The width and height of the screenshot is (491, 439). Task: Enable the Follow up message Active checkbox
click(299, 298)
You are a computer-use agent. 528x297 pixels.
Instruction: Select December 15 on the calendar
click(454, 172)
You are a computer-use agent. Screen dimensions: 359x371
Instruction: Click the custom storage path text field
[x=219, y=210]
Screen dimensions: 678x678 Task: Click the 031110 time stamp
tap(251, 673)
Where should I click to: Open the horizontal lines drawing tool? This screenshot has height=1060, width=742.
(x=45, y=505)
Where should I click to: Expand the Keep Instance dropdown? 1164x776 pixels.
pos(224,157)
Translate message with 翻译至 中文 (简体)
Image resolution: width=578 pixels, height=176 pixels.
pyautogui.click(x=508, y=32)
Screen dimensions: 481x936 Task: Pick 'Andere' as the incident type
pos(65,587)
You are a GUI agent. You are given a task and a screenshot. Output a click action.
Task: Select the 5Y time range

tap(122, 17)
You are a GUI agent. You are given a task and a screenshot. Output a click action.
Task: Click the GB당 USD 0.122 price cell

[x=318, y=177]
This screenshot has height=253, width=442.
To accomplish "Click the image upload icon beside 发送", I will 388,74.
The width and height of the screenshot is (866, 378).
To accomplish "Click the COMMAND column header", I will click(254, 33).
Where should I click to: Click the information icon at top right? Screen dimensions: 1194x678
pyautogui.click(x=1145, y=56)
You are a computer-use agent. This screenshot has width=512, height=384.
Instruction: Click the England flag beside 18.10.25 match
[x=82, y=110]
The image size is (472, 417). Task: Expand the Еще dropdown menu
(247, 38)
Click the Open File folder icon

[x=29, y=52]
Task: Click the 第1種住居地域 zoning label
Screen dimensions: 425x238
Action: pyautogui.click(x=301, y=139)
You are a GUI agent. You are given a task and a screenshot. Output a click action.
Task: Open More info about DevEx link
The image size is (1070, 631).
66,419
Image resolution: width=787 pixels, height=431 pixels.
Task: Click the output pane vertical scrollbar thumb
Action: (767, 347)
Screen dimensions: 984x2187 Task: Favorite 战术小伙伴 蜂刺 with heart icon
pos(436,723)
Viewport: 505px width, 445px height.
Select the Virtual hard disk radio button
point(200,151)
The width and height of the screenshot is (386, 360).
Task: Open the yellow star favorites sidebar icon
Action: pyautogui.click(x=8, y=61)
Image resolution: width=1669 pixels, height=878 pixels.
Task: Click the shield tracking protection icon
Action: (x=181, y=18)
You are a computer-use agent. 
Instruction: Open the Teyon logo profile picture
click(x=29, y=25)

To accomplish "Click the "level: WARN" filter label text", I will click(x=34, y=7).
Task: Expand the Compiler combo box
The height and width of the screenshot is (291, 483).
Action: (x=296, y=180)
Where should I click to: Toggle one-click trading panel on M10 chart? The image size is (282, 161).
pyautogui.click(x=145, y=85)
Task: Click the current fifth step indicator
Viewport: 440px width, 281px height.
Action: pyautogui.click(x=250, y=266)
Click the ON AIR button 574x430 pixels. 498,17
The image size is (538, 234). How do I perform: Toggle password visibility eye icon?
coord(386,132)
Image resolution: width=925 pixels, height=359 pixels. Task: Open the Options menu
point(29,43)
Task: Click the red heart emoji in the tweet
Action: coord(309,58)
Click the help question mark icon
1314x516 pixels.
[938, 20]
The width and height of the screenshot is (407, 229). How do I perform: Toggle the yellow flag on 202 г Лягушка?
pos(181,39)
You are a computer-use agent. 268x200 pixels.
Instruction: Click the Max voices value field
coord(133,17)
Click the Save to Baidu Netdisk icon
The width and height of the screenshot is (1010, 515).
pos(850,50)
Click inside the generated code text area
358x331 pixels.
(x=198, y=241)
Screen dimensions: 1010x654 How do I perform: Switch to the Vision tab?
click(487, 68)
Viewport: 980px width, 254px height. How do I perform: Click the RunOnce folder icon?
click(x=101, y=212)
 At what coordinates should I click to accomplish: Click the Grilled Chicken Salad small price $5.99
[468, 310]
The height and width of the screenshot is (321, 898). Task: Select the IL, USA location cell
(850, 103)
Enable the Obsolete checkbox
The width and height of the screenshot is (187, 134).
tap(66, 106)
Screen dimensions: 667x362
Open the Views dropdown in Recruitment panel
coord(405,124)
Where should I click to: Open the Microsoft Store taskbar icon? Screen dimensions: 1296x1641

++++++++

Activity - A word-for-word transcription of the material is required.

Response to this exercise -
The width and height of the screenshot is (491, 439). Task: Enable the Follow up message Active checkbox
click(299, 298)
You are a computer-use agent. 528x297 pixels.
Instruction: Select December 15 on the calendar
click(454, 172)
You are a computer-use agent. Screen dimensions: 359x371
Instruction: Click the custom storage path text field
[x=219, y=210]
Screen dimensions: 678x678 Task: Click the 031110 time stamp
tap(251, 673)
Where should I click to: Open the horizontal lines drawing tool? This screenshot has height=1060, width=742.
(x=45, y=505)
Where should I click to: Expand the Keep Instance dropdown? 1164x776 pixels.
pos(224,157)
Translate message with 翻译至 中文 (简体)
Image resolution: width=578 pixels, height=176 pixels.
pyautogui.click(x=508, y=32)
Screen dimensions: 481x936 Task: Pick 'Andere' as the incident type
pos(65,587)
You are a GUI agent. You are given a task and a screenshot. Output a click action.
Task: Select the 5Y time range

tap(122, 17)
You are a GUI agent. You are given a task and a screenshot. Output a click action.
Task: Click the GB당 USD 0.122 price cell

[x=318, y=177]
This screenshot has height=253, width=442.
To accomplish "Click the image upload icon beside 发送", I will 388,74.
The width and height of the screenshot is (866, 378).
To accomplish "Click the COMMAND column header", I will click(254, 33).
Where should I click to: Click the information icon at top right? Screen dimensions: 1194x678
pyautogui.click(x=1145, y=56)
You are a computer-use agent. This screenshot has width=512, height=384.
Instruction: Click the England flag beside 18.10.25 match
[x=82, y=110]
The image size is (472, 417). Task: Expand the Еще dropdown menu
(247, 38)
Click the Open File folder icon

[x=29, y=52]
Task: Click the 第1種住居地域 zoning label
Screen dimensions: 425x238
Action: pyautogui.click(x=301, y=139)
You are a GUI agent. You are given a task and a screenshot. Output a click action.
Task: Open More info about DevEx link
The image size is (1070, 631).
66,419
Image resolution: width=787 pixels, height=431 pixels.
Task: Click the output pane vertical scrollbar thumb
Action: (767, 347)
Screen dimensions: 984x2187 Task: Favorite 战术小伙伴 蜂刺 with heart icon
pos(436,723)
Viewport: 505px width, 445px height.
Select the Virtual hard disk radio button
point(200,151)
The width and height of the screenshot is (386, 360).
Task: Open the yellow star favorites sidebar icon
Action: pyautogui.click(x=8, y=61)
Image resolution: width=1669 pixels, height=878 pixels.
Task: Click the shield tracking protection icon
Action: (x=181, y=18)
You are a computer-use agent. 
Instruction: Open the Teyon logo profile picture
click(x=29, y=25)

To accomplish "Click the "level: WARN" filter label text", I will click(x=34, y=7).
Task: Expand the Compiler combo box
The height and width of the screenshot is (291, 483).
Action: (x=296, y=180)
Where should I click to: Toggle one-click trading panel on M10 chart? The image size is (282, 161).
pyautogui.click(x=145, y=85)
Task: Click the current fifth step indicator
Viewport: 440px width, 281px height.
Action: pyautogui.click(x=250, y=266)
Click the ON AIR button 574x430 pixels. 498,17
The image size is (538, 234). How do I perform: Toggle password visibility eye icon?
coord(386,132)
Image resolution: width=925 pixels, height=359 pixels. Task: Open the Options menu
point(29,43)
Task: Click the red heart emoji in the tweet
Action: coord(309,58)
Click the help question mark icon
1314x516 pixels.
[938, 20]
The width and height of the screenshot is (407, 229). How do I perform: Toggle the yellow flag on 202 г Лягушка?
pos(181,39)
You are a computer-use agent. 268x200 pixels.
Instruction: Click the Max voices value field
coord(133,17)
Click the Save to Baidu Netdisk icon
The width and height of the screenshot is (1010, 515).
pos(850,50)
Click inside the generated code text area
358x331 pixels.
(x=198, y=241)
Screen dimensions: 1010x654 How do I perform: Switch to the Vision tab?
click(487, 68)
Viewport: 980px width, 254px height. How do I perform: Click the RunOnce folder icon?
click(x=101, y=212)
 At what coordinates should I click to accomplish: Click the Grilled Chicken Salad small price $5.99
[468, 310]
The height and width of the screenshot is (321, 898). Task: Select the IL, USA location cell
(850, 103)
Enable the Obsolete checkbox
The width and height of the screenshot is (187, 134).
tap(66, 106)
Screen dimensions: 667x362
Open the Views dropdown in Recruitment panel
coord(405,124)
Where should I click to: Open the Microsoft Store taskbar icon? Screen dimensions: 1296x1641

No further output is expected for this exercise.